Cette étude a concerné une expérience orientée par les principes d’« un logement d’abord » pour les gens de la rue, les praticiens concernés étant en position de précurseurs par rapport à l’expérimentation en cours6.

La pertinence des observations des travailleurs sociaux est validée

Sur un groupe de 65 personnes, avec un recul pour les plus anciens dossiers de 3 à 4 ans, on observe 6 complications de santé sur 10 après l’entrée dans le logement contre 4 sur 10 avant l’entrée. Il y a donc une augmentation de 50 % des complications de santé. L’usage indispensable de la sociologie quantitative réalisée par Loïc Bonneval7 montre que la cohorte de Valence avait une bonne représentation de la population étudiée. Le point le plus éclairant de la recherche quantitative a été l’individualisation de 3 groupes qui permet de confirmer l’interpellation des travailleurs sociaux.
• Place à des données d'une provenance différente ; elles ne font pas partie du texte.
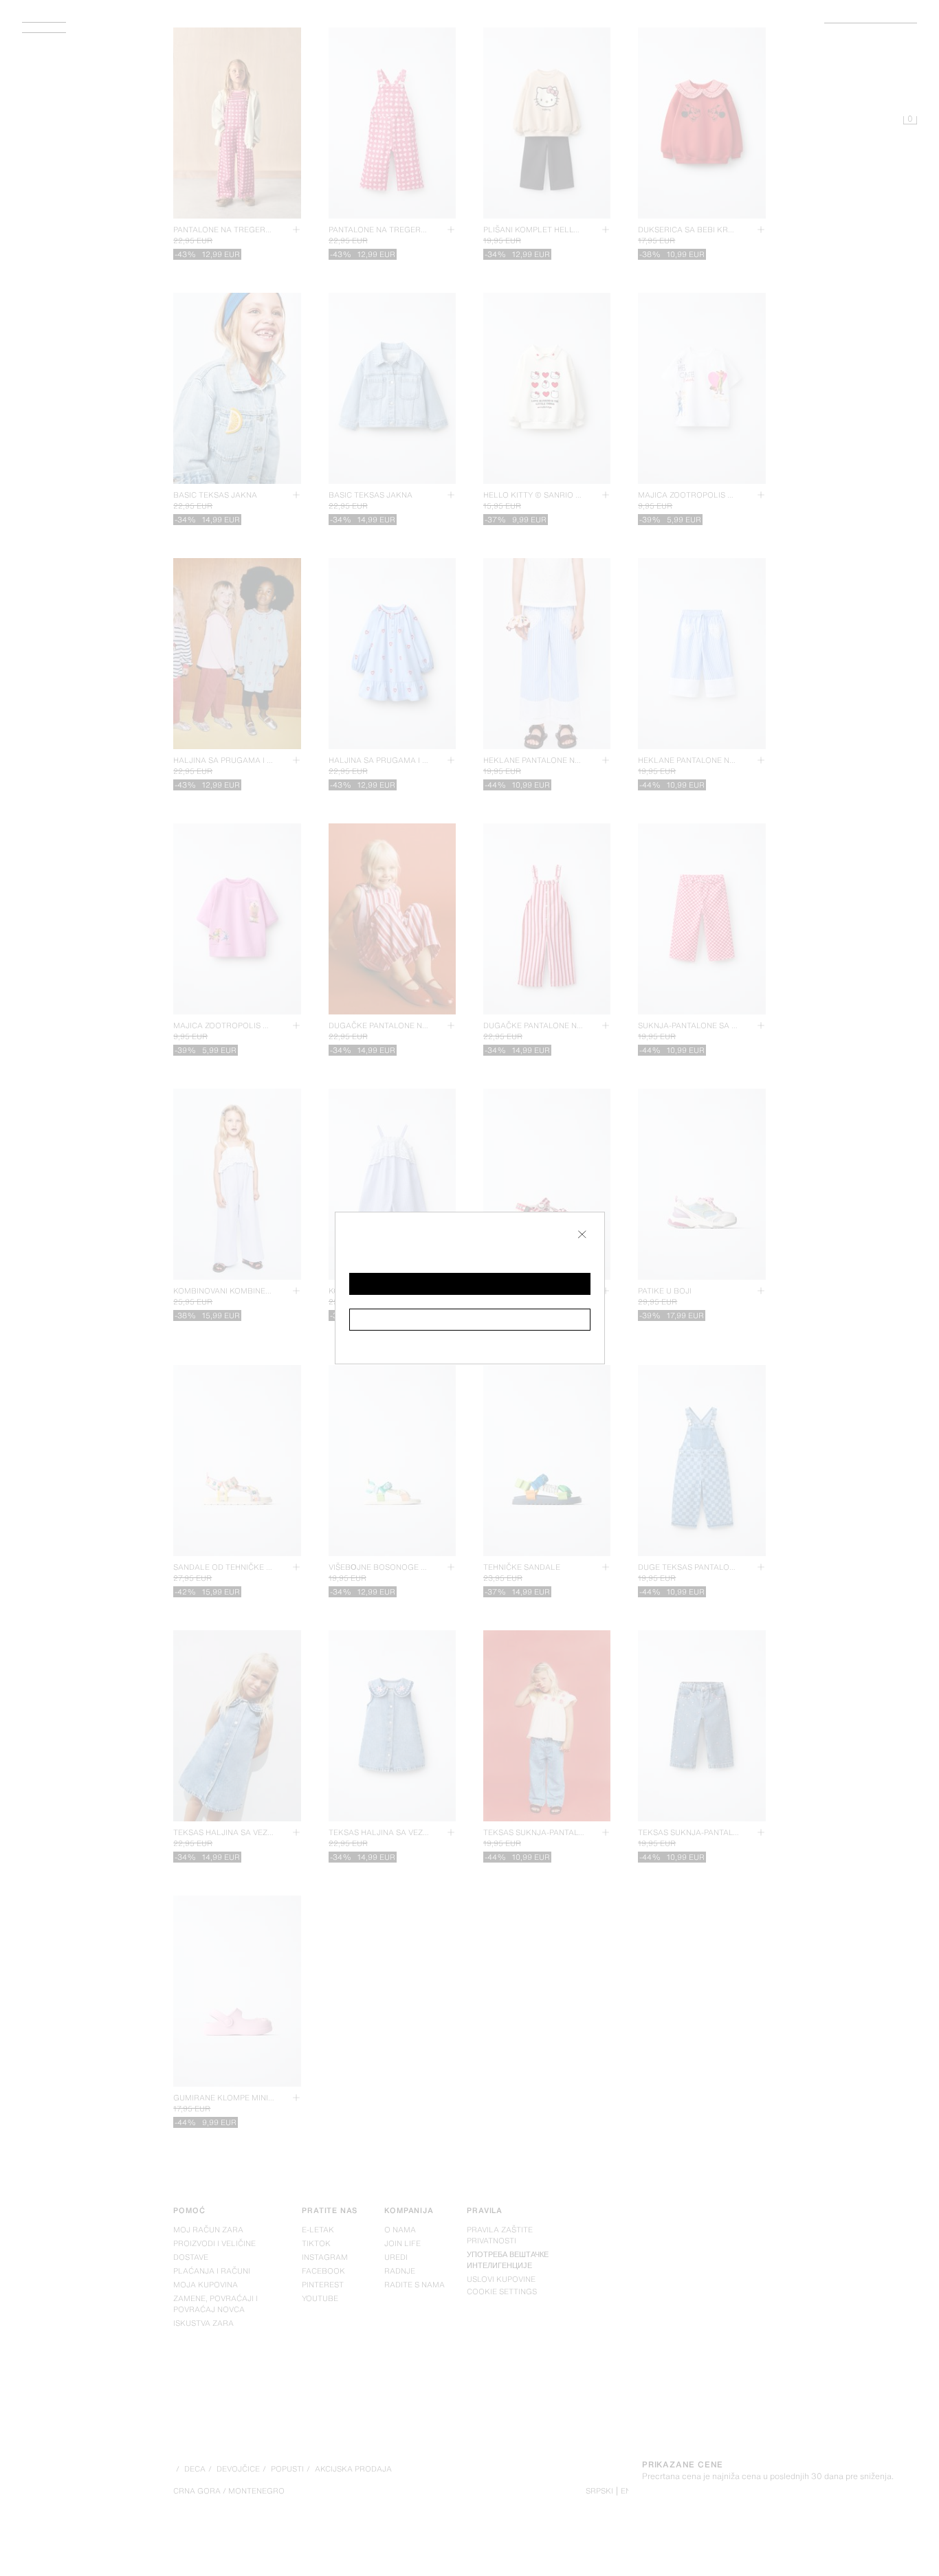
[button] (469, 1284)
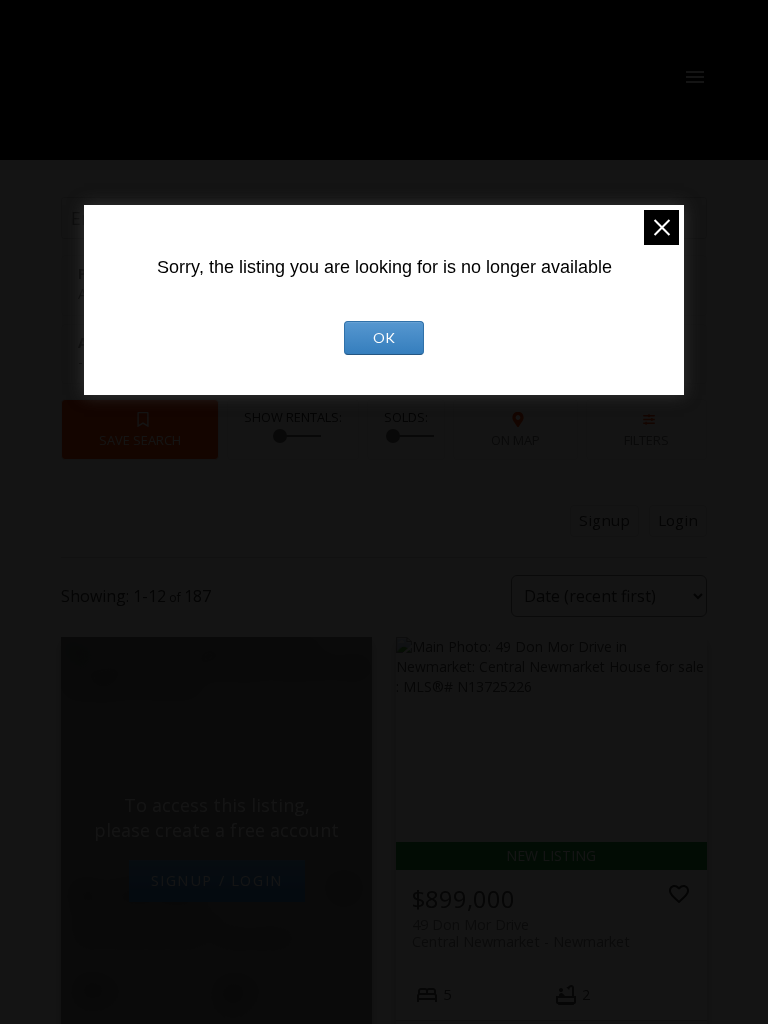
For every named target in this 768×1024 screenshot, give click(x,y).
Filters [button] (646, 440)
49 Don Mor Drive (521, 933)
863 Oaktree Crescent (185, 929)
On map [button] (515, 440)
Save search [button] (140, 440)
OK (384, 337)
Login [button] (678, 520)
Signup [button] (604, 520)
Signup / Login (217, 880)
Le premier groupe, constitué d’un petit tiers de la cohorte, est représenté par ceux qui vont le mieux au départ en termes d’évènements de santé, bien qu’ils puissent présenter des demandes de santé, consulter un médecin, avoir un soin. On en conclut que, dans ce groupe, la demande est possible et même fréquente. L’investissement au logement est ordinaire, avec un taux de 50 % d’accès à un bail ordinaire. Il y a davantage de liens familiaux conservés associés à une moindre ancienneté dans la galère. Au total, l’accès au logement est favorable.
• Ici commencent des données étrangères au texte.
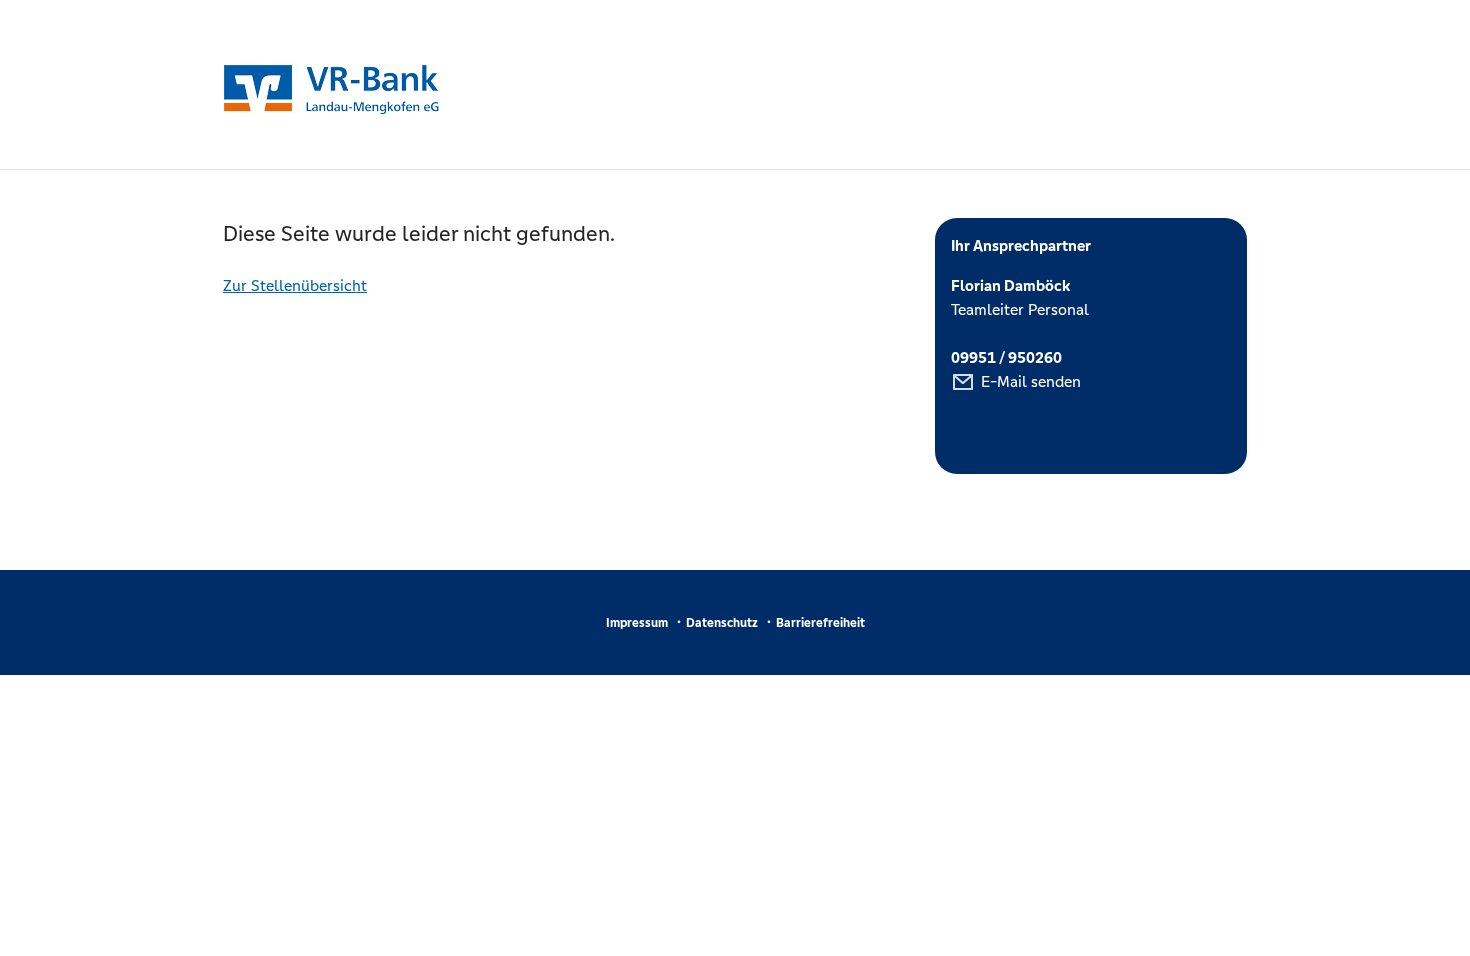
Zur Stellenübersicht (295, 285)
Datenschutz (722, 623)
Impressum (637, 623)
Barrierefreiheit (820, 623)
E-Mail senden (1031, 381)
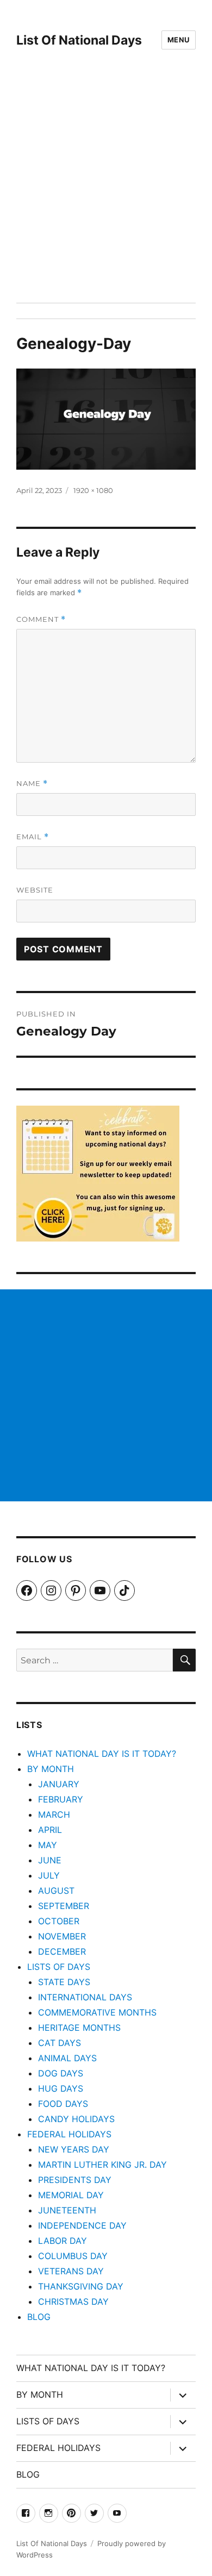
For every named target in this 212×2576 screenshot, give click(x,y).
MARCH (54, 1814)
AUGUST (56, 1890)
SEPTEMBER (63, 1905)
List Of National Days (79, 40)
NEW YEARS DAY (73, 2149)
Le second groupe, constitué d’un gros tiers, est composé de jeunes entre 26 et 35 ans qui pouvaient avoir une galère courte ou longue, mais chez qui on observait une augmentation nette des troubles du comportement, une augmentation de la consommation d’alcool et de drogues illicites, un fort taux de troubles de voisinage, des non­paiements de loyers, un rapport au logement difficile en terme de normalité, même si ces difficultés d’habiter pouvaient s’accompagner d’un bon investissement du logement. La santé, au départ, ne posait pas de problème particulier: il y avait autant de personnes en bonne santé que de personnes en mauvaise santé, mais par contre, contrairement au premier groupe, on observe un rapport ambivalent à la santé assez spécifique de la clinique psychosociale: lorsqu’il y a un besoin de santé, la demande, si elle existe, est accompagnée de procrastination ou de refus. Ce groupe correspond à l’intuition des travailleurs sociaux dans le sens où un ensemble de personnes qui n’allaient ni bien ni mal en terme de santé se dégrade lors de l’accès au logement.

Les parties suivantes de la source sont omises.